DATASET RECORDS:
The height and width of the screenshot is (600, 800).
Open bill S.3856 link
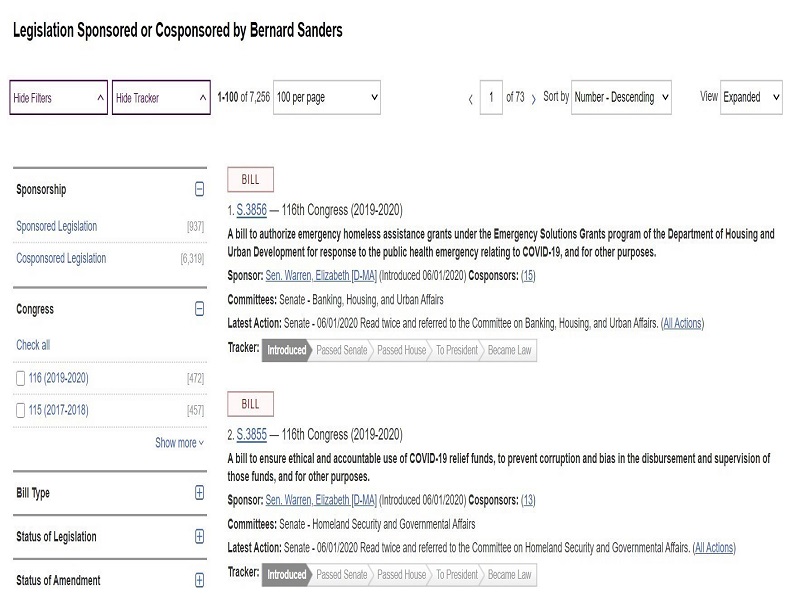[252, 210]
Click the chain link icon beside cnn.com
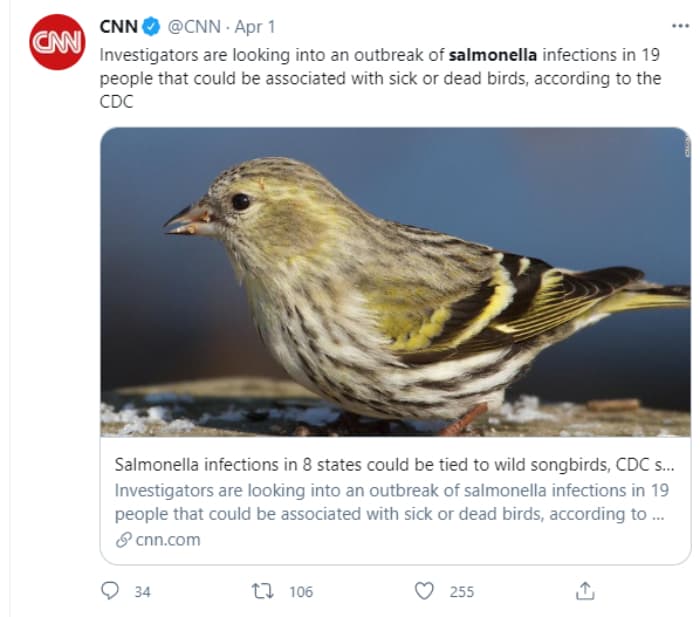The image size is (700, 617). (x=123, y=540)
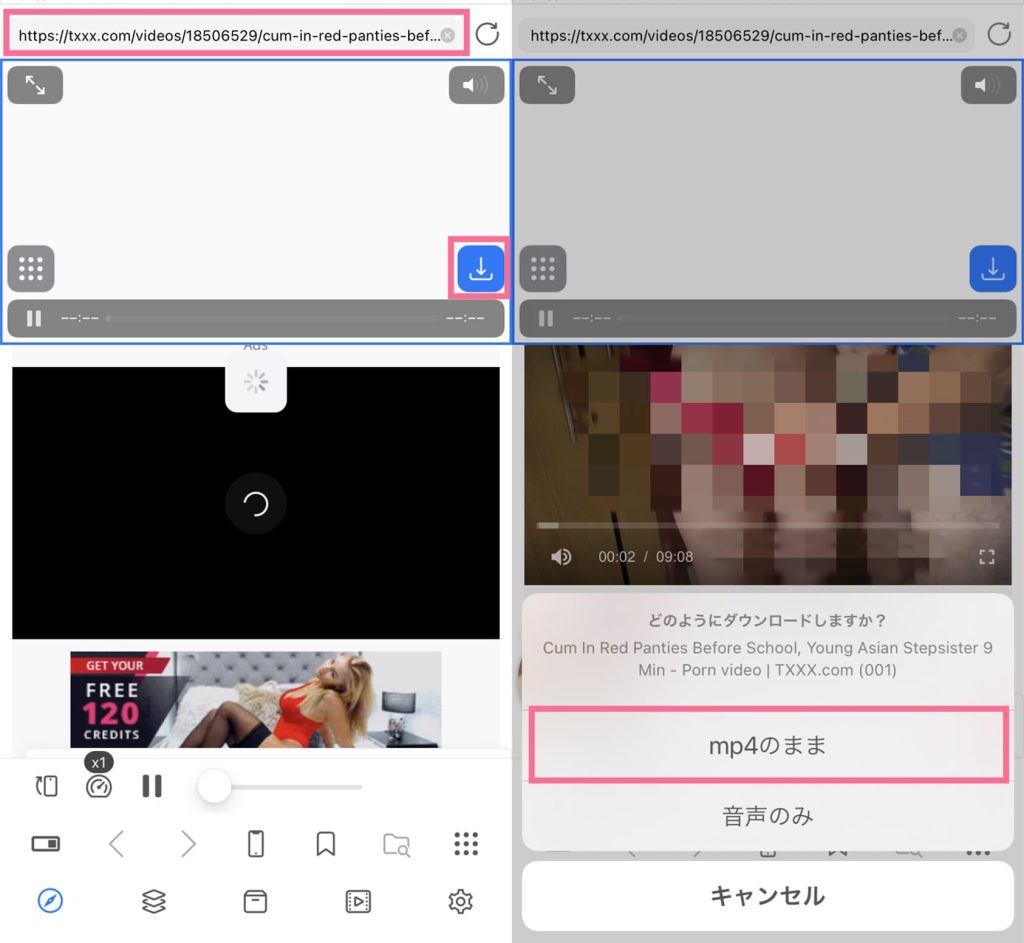Viewport: 1024px width, 943px height.
Task: Mute the video using the speaker icon at 00:02
Action: (x=561, y=557)
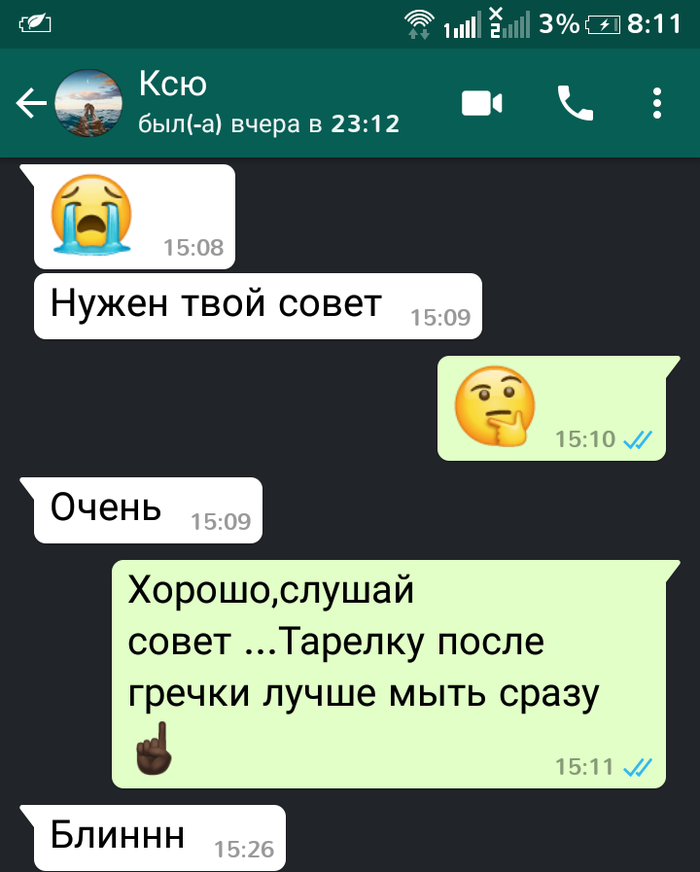This screenshot has height=872, width=700.
Task: Tap the read checkmarks at 15:11
Action: (637, 768)
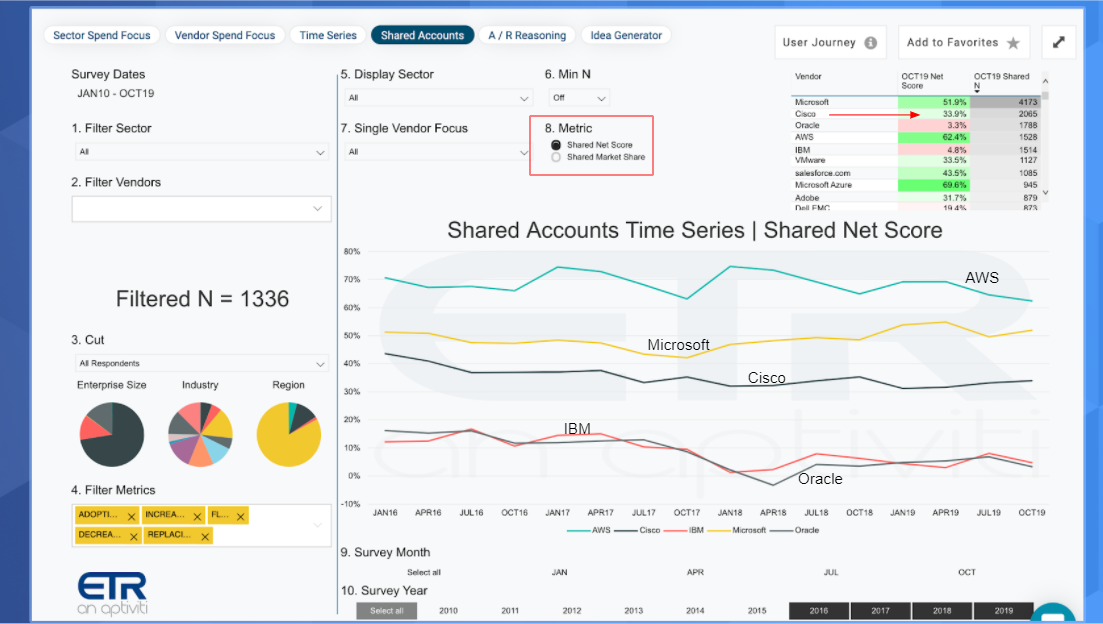Open the Idea Generator tab

point(626,35)
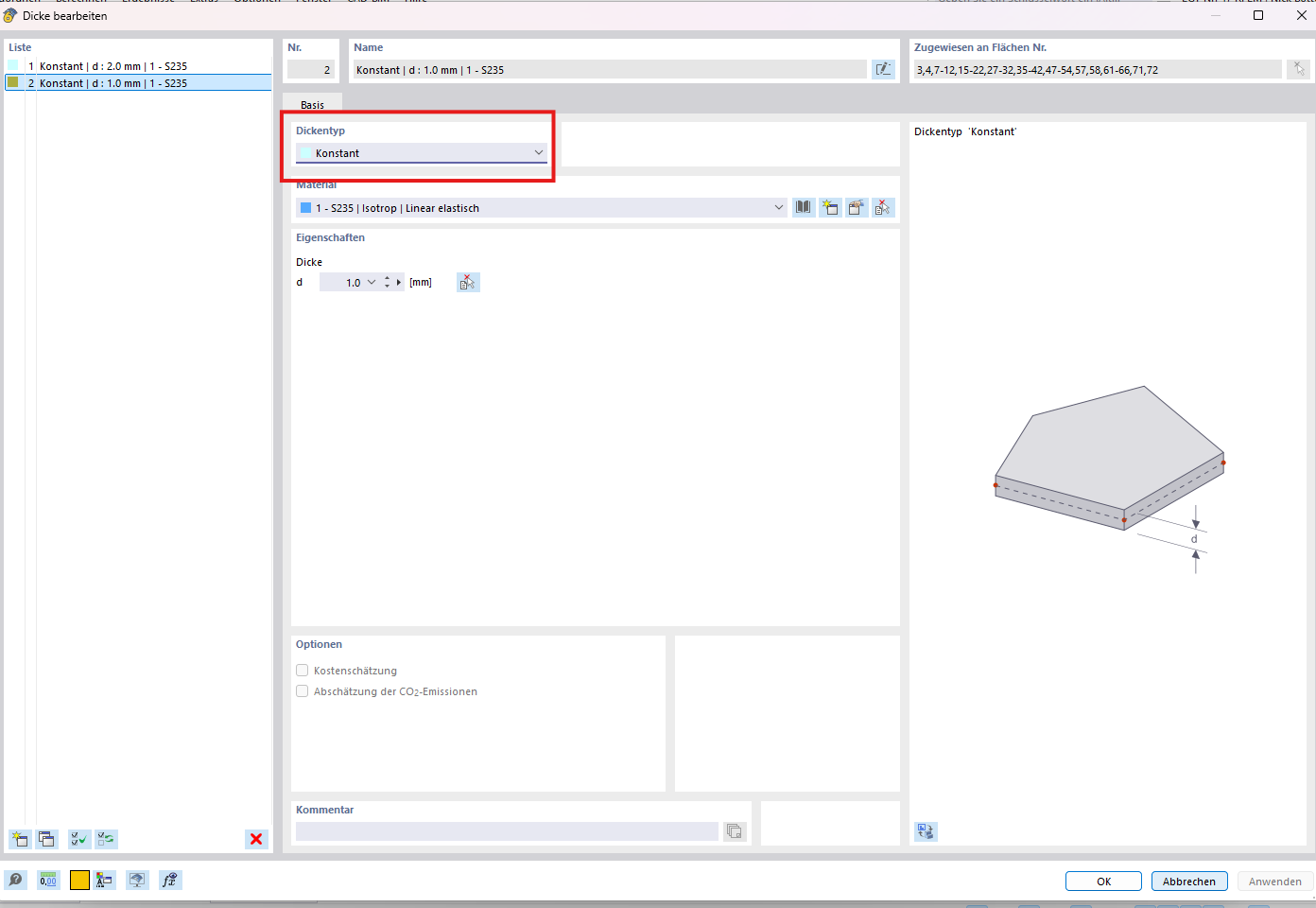This screenshot has height=908, width=1316.
Task: Open the material library book icon
Action: pos(803,208)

TASK DESCRIPTION:
Omitting all images, retype each line of the records precisely.

OUTPUT OF THE EXERCISE:
The height and width of the screenshot is (600, 800).
Open bill S.3856 link
[252, 210]
Click the chain link icon beside cnn.com
The image size is (700, 617). (x=123, y=540)
Viewport: 1024px width, 943px height.
Task: Mute the video using the speaker icon at 00:02
Action: (x=561, y=557)
This screenshot has height=872, width=700.
Task: Tap the read checkmarks at 15:11
Action: (637, 768)
Open the Idea Generator tab

point(626,35)
This screenshot has height=908, width=1316.
Task: Open the material library book icon
Action: pos(803,208)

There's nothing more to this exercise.